HTTPヘッダのTIPS
コンピュータネットワークやセキュリティ関係の話題で時々閲覧している水無月ばけらのえび日記に, ちょっと役に立ちそうな話題があったので備忘録として残しておく.
iOSのSafariがContent-Dispositionを無視する問題が修正されたの記事に次のように記載がある.
私は以前、「JVN#465742E4 Wiki クローンにおけるクロスサイトスクリプティングの脆弱性(jvn.jp)」とか「JVN#91706484「Trac におけるクロスサイトスクリプティングの脆弱性(jvn.jp)」といったものを届け出ています。WikiもTracも、サイト利用者が自由にHTMLファイルを添付する機能を持ったアプリケーションですが、スクリプトを含むHTMLを添付されると、クロスサイトスクリプティング脆弱性のの問題が生じます。
そのための対応策として採用されたのが、HTTP応答ヘッダでContent-Disposition: attachmentを指定するという方法です。この指定があると、ほとんどのHTMLはブラウザ上で開かれず、ダウンロードのダイアログが開きます。ダウンロードした後のHTMLを開いてもドメインが異なりますので、クロスサイトスクリプティング脆弱性の問題は生じません。

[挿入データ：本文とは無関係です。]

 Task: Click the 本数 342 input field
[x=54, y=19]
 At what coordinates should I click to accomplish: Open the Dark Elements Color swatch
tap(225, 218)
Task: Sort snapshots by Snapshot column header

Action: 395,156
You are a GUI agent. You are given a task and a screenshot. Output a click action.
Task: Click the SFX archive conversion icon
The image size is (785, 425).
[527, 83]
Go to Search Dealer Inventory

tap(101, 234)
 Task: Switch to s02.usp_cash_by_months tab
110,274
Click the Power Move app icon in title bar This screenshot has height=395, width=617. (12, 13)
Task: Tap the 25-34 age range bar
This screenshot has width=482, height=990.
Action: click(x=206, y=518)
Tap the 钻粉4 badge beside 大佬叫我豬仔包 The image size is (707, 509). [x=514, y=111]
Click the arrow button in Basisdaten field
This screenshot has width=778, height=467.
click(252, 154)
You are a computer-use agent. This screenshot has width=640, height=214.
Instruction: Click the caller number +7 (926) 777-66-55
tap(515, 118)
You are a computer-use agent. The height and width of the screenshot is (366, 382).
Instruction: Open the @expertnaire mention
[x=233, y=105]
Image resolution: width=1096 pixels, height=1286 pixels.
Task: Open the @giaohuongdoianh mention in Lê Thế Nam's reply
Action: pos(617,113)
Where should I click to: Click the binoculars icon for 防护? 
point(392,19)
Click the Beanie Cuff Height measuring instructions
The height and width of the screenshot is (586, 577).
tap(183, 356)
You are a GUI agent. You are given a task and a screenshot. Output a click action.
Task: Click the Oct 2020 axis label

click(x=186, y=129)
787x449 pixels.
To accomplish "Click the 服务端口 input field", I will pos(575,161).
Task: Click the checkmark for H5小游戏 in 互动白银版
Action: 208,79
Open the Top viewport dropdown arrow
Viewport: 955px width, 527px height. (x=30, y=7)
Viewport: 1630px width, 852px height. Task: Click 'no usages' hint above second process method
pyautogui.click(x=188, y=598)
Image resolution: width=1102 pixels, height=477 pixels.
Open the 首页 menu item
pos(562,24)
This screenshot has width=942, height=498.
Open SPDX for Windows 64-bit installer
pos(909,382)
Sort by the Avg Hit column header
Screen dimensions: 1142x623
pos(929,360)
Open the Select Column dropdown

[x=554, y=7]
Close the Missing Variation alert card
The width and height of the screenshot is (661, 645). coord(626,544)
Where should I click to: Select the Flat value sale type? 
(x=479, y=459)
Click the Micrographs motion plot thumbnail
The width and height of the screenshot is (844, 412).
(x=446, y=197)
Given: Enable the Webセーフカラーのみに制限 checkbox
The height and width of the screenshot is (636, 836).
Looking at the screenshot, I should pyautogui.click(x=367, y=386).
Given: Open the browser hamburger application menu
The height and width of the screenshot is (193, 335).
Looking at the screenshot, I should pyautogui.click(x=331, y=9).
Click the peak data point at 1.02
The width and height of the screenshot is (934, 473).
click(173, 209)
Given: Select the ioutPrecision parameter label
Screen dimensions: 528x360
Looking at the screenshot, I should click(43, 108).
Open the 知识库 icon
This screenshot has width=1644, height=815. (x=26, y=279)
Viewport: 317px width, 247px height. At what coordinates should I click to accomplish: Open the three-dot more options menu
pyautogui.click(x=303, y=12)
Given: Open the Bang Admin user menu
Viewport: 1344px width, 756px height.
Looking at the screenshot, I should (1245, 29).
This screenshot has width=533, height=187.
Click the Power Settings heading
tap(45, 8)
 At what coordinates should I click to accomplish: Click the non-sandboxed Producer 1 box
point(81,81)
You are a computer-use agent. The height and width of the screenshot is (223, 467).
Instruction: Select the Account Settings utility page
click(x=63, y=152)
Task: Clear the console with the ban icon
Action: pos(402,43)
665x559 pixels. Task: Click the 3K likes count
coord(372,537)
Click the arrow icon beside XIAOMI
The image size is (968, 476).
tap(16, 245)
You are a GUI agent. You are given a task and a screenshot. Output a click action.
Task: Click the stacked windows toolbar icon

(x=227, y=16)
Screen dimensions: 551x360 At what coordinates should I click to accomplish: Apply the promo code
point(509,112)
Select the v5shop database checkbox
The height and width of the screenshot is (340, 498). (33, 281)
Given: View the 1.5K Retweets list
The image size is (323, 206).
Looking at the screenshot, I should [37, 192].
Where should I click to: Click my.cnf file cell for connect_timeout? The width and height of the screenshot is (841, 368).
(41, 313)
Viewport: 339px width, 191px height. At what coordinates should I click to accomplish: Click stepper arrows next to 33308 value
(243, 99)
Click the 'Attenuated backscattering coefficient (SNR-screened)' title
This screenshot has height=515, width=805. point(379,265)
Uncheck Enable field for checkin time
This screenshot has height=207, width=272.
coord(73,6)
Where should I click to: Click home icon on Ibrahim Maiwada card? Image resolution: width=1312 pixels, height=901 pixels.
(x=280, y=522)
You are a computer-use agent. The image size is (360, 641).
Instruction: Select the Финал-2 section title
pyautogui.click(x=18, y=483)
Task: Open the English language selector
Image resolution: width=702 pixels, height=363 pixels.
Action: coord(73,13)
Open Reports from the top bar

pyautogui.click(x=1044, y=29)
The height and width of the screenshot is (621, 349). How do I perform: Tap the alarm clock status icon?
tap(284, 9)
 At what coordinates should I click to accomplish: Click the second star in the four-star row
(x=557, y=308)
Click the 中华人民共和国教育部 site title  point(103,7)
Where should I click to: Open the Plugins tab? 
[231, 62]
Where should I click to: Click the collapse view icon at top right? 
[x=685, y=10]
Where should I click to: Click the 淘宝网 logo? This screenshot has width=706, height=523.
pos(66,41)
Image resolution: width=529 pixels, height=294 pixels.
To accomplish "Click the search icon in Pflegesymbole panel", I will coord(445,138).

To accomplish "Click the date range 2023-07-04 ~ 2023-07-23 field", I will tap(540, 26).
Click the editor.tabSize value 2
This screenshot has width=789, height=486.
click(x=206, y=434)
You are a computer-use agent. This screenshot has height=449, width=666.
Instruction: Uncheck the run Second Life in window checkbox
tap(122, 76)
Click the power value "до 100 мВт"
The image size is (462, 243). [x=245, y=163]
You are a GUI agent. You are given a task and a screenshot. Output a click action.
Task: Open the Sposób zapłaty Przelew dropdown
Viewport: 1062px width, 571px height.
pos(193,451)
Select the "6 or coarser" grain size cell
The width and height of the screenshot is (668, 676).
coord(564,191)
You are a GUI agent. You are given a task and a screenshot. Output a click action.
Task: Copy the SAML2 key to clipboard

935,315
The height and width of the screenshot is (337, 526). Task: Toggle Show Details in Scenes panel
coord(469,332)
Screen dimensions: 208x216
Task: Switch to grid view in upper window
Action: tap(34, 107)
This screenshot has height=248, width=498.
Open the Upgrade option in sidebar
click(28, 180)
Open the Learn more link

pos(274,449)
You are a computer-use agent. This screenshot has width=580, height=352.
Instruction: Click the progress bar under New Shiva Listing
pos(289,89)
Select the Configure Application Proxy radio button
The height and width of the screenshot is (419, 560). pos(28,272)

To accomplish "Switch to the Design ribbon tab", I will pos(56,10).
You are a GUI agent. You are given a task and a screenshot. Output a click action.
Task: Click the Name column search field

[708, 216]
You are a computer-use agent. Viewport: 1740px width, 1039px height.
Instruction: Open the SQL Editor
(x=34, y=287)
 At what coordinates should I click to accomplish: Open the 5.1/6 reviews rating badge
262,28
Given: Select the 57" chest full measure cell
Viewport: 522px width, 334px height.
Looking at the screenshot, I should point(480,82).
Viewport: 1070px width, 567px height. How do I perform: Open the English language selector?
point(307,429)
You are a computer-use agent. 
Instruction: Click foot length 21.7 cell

つまり, 以下のコードをHTTPヘッダに含めると, ブラウザ上で処理できるファイル(例えばJPEG形式の画像ファイル)であろうとも
ダウンロードを促すダイアログが流れるはず.
Content-Type: MIME Type Content-Length: length; Content-Disposition: attachment; filename="filename"
ここで,、MIME Type はファイルの MIME Type (JPEG 画像なら image/jpeg), length はファイルの大きさ (Byte 単位), filename は実際のファイルの名前を表す.